Constructed as plantation houses from the early 1700s to the early 1800s, these rectangular structures were raised above ground-level cellars with the main floor of the second level and storage below. A gallery on the second level was on at least two sides and sometimes all four. A steep hipped roof was generally pierced by dormers on either two two sides or on all four. The number of rooms varied, but the floor plan never included hallways.
The smaller houses often had three rooms positioned side by side, while the larger houses might have two parallel rows of three rooms each. Small rooms called cabinets - commonly used for storage - were usually positioned at the rear outer corners of the house. Each room on the second level had French doors opening onto the gallery.

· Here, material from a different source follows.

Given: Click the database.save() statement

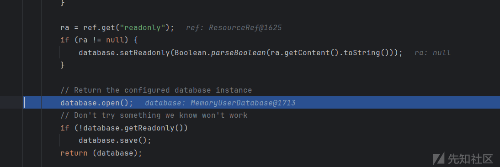Looking at the screenshot, I should pyautogui.click(x=115, y=140).
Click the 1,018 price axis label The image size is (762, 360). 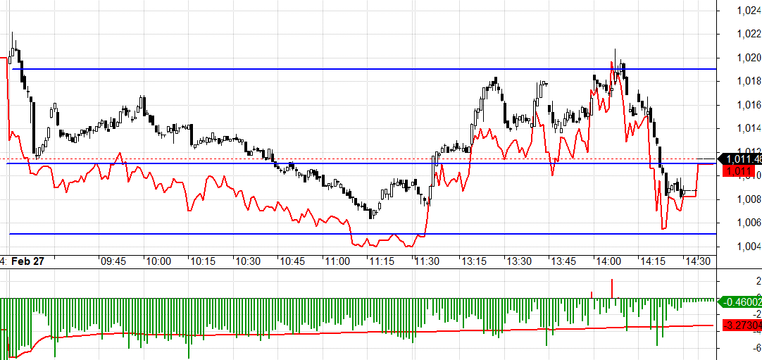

This house type was influenced by the buildings of the West Indies and represents a blending of French and Spanish influences.
The above description was taken from "New Orleans Houses, a House-Watcher's Guide" by Lloyd Vogt.
Some Examples of French Colonial Houses at the Bay
(Past and Present)
230 South Beach Boulevard
Planchette's Store with family living accommodations above. Our Lady Catholic Church is visible on right side of photo. This building was completely burned in the great fire of 1907 and was replaced by a house of similar size and a small store which stood on the corner of Beach Boulevard and Union Street.
"Laurelwood" Ca 1800. It is a planter's type house with broad galleries and two gable dormers on the front façade. The gallery is reached by a single flight of steps and its roof is supported by slender hand-hewn columns across the front. There is a wide central hall with high ceiling rooms. There was a square observatory overlooking the swamps. This mansion was demolished by L&N Railroad company who owned the land.
900 North Beach Boulevard
National Register # 1 (Elmwood District)
Elmwood Manor was begun before 1812, completed in 1829. 2½-story 5x5-bay brick dwelling with pyramidal hip roof, front and rear undercut galleries, and gabled dormers enriched with colonettes. Door with transom located in middle bays provided access to gallery on each of three floors.